TASK BRIEF: Starting at the line below holding "منوعات (650, 97)" and stopping at the line holding "We Make History (557, 1623)", print every line exactly, both ends included, and leave the rest out.
..........
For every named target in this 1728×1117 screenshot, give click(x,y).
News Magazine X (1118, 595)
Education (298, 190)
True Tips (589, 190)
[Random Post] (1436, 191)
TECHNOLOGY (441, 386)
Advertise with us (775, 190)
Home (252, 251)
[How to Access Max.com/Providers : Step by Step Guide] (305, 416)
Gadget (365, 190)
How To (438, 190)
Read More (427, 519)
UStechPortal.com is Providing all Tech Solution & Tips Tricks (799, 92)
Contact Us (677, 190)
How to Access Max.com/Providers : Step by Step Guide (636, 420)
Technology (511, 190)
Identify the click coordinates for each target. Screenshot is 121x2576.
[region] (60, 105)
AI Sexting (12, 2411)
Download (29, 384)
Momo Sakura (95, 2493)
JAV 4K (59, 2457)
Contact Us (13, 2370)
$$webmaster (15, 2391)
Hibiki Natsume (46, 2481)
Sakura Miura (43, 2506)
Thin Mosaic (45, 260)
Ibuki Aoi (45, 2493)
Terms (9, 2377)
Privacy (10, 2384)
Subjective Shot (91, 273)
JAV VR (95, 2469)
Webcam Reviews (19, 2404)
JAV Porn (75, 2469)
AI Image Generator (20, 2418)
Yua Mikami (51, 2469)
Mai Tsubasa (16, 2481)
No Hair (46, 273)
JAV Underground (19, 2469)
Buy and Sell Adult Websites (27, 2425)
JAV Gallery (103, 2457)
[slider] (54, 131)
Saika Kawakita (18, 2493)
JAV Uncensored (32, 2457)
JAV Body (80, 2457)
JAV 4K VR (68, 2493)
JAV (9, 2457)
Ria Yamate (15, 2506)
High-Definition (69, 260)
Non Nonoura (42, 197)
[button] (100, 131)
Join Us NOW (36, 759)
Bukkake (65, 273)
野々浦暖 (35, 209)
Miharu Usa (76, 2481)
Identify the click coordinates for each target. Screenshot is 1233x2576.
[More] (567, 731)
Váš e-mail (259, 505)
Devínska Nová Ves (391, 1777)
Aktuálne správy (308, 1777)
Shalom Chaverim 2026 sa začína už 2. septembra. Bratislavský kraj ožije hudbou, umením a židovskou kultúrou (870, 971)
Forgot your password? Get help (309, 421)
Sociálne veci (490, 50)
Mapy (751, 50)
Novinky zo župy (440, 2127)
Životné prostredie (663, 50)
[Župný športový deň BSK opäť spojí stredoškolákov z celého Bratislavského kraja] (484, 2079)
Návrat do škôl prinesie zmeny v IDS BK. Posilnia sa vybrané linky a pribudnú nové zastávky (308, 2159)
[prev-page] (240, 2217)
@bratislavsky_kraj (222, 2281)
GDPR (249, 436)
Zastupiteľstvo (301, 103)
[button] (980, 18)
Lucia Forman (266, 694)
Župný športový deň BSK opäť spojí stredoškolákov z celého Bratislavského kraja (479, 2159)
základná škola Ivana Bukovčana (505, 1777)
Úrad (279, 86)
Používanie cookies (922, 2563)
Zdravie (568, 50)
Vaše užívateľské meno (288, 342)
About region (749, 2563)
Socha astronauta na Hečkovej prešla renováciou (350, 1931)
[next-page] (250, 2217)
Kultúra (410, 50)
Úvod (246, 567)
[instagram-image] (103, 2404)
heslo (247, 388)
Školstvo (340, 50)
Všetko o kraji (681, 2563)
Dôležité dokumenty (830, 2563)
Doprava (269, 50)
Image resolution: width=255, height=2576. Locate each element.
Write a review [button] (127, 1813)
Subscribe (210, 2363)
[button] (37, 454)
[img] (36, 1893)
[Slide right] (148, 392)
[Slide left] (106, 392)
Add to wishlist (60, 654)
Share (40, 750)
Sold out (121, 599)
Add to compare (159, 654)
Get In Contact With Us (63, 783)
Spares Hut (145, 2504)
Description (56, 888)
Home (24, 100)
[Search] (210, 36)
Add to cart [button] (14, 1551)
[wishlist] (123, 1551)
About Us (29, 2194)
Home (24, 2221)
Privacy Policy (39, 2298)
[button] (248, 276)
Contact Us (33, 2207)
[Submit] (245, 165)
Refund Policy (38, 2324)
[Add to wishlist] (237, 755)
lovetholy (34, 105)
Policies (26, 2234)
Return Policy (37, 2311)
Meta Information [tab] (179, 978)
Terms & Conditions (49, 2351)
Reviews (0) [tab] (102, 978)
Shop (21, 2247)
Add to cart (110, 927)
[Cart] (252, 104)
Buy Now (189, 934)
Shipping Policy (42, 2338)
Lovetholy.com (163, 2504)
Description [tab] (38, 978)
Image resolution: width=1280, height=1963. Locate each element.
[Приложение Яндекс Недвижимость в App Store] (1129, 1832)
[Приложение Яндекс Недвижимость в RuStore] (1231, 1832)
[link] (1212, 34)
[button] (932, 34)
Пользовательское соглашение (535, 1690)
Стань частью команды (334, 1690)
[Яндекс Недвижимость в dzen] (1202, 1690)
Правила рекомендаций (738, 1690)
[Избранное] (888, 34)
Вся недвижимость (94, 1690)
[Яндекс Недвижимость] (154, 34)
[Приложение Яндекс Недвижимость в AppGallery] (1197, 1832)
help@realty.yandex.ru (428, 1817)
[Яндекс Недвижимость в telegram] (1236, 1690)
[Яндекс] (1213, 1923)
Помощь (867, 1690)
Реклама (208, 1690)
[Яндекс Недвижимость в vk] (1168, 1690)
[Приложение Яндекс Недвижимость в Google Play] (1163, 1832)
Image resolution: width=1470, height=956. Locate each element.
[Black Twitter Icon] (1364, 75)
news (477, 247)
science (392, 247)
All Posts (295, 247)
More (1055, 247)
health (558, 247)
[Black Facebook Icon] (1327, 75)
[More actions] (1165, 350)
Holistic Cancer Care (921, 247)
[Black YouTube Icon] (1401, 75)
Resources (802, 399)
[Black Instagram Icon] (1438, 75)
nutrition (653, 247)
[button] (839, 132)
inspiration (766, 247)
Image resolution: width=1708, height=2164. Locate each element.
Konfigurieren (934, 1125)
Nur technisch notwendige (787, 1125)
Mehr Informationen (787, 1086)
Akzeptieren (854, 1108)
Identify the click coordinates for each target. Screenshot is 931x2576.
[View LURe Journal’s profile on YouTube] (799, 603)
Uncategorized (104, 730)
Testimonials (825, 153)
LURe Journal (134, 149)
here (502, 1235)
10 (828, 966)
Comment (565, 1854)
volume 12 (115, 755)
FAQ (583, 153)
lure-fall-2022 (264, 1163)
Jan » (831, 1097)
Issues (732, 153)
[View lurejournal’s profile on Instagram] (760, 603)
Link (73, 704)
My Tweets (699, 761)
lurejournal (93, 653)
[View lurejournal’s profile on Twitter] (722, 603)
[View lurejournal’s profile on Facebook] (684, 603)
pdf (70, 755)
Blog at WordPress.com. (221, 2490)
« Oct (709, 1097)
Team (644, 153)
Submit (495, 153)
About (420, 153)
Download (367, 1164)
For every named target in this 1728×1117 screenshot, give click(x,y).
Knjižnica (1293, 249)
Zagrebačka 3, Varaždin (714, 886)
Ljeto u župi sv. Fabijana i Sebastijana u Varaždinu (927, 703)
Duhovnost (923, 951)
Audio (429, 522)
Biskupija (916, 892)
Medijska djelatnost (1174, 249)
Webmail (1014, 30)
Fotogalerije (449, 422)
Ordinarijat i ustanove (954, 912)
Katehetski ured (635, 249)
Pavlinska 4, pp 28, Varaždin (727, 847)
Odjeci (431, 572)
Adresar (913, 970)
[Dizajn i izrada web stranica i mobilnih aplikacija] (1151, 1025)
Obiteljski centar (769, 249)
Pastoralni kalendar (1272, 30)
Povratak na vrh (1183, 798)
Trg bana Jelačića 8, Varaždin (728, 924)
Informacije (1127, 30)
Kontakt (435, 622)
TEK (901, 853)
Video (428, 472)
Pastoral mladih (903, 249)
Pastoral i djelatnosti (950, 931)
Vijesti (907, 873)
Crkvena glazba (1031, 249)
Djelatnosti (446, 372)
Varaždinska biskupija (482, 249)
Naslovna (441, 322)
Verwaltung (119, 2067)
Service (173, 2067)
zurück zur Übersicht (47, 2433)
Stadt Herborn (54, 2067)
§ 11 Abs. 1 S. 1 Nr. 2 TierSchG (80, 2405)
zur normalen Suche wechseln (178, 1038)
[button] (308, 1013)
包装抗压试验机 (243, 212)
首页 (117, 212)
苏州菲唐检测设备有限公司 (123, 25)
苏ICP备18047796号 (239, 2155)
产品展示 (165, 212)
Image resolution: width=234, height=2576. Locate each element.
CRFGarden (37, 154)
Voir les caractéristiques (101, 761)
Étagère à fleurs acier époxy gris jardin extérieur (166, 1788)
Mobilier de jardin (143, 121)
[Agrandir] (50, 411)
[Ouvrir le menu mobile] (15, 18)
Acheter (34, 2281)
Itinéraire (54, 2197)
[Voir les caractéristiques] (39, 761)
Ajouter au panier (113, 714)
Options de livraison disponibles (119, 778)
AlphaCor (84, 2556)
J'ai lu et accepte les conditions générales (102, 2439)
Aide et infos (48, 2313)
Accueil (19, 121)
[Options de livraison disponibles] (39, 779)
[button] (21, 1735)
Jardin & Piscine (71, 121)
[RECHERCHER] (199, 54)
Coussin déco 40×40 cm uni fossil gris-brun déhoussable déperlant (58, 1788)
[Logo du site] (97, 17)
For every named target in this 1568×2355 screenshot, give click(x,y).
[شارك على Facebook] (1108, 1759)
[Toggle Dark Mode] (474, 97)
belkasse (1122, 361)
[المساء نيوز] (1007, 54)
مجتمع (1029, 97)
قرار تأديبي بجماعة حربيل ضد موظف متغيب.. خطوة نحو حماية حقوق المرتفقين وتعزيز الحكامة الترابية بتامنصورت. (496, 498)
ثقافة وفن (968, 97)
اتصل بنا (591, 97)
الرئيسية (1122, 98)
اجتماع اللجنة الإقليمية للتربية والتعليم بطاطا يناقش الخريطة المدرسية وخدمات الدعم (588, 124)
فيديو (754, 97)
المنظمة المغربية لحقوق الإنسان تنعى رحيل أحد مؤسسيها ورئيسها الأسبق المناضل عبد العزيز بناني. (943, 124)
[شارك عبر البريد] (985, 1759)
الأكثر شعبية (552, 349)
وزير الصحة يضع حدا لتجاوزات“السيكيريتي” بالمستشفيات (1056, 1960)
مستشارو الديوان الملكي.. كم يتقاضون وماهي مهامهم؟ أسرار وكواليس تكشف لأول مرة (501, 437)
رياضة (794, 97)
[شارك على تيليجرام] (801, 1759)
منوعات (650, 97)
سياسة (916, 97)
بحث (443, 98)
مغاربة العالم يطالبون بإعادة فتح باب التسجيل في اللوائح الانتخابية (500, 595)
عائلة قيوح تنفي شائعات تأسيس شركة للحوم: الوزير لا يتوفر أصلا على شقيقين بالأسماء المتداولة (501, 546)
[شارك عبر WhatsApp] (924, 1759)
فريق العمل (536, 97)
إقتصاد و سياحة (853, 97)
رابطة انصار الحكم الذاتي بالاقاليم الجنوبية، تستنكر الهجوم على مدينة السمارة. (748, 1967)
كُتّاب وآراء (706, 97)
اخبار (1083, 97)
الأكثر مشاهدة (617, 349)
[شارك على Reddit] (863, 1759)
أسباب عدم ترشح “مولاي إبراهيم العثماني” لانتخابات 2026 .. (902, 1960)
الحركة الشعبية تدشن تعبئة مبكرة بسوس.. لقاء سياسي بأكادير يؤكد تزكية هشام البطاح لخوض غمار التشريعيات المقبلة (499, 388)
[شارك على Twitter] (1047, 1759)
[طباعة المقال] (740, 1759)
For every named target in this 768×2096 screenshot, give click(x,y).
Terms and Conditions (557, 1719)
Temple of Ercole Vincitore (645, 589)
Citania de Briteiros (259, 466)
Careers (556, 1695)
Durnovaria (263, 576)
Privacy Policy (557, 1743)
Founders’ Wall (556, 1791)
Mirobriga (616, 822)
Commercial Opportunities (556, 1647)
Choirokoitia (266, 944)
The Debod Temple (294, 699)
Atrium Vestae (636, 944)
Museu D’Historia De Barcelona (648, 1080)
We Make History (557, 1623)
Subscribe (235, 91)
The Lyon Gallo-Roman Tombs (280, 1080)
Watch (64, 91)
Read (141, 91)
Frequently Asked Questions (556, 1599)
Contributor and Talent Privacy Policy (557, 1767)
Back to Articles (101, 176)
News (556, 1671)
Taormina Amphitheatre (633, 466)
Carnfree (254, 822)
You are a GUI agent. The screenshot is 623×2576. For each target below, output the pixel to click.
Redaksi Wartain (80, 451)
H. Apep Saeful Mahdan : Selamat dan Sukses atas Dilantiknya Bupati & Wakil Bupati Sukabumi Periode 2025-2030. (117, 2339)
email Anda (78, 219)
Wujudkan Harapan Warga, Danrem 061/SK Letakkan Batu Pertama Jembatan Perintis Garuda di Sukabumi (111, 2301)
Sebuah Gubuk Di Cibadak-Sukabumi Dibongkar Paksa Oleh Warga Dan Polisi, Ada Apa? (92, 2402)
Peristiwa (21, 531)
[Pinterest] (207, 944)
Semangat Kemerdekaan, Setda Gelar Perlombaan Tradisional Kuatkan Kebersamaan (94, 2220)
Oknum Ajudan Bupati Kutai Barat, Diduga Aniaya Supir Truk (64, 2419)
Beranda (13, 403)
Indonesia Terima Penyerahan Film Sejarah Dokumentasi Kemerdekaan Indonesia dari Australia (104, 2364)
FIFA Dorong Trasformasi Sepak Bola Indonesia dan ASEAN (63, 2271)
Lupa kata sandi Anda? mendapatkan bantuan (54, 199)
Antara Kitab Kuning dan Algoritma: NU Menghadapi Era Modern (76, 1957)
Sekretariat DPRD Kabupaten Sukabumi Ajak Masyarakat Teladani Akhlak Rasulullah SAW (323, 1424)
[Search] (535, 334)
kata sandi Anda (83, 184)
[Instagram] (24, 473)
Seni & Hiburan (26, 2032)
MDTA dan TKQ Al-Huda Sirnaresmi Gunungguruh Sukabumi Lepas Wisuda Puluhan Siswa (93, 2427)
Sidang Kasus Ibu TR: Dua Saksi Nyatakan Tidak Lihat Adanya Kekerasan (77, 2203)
..........
YOUR RESPONSE:
منوعات (650, 97)
سياسة (916, 97)
بحث (443, 98)
مغاربة العالم يطالبون بإعادة فتح باب التسجيل في اللوائح الانتخابية (500, 595)
عائلة قيوح تنفي شائعات تأسيس شركة للحوم: الوزير لا يتوفر أصلا على شقيقين بالأسماء المتداولة (501, 546)
[شارك عبر WhatsApp] (924, 1759)
فريق العمل (536, 97)
إقتصاد و سياحة (853, 97)
رابطة انصار الحكم الذاتي بالاقاليم الجنوبية، تستنكر الهجوم على مدينة السمارة. (748, 1967)
كُتّاب وآراء (706, 97)
اخبار (1083, 97)
الأكثر مشاهدة (617, 349)
[شارك على Reddit] (863, 1759)
أسباب عدم ترشح “مولاي إبراهيم العثماني” لانتخابات 2026 .. (902, 1960)
الحركة الشعبية تدشن تعبئة مبكرة بسوس.. لقاء سياسي بأكادير يؤكد تزكية هشام البطاح لخوض غمار التشريعيات المقبلة (499, 388)
[شارك على Twitter] (1047, 1759)
[طباعة المقال] (740, 1759)
For every named target in this 768×2096 screenshot, give click(x,y).
Terms and Conditions (557, 1719)
Temple of Ercole Vincitore (645, 589)
Citania de Briteiros (259, 466)
Careers (556, 1695)
Durnovaria (263, 576)
Privacy Policy (557, 1743)
Founders’ Wall (556, 1791)
Mirobriga (616, 822)
Commercial Opportunities (556, 1647)
Choirokoitia (266, 944)
The Debod Temple (294, 699)
Atrium Vestae (636, 944)
Museu D’Historia De Barcelona (648, 1080)
We Make History (557, 1623)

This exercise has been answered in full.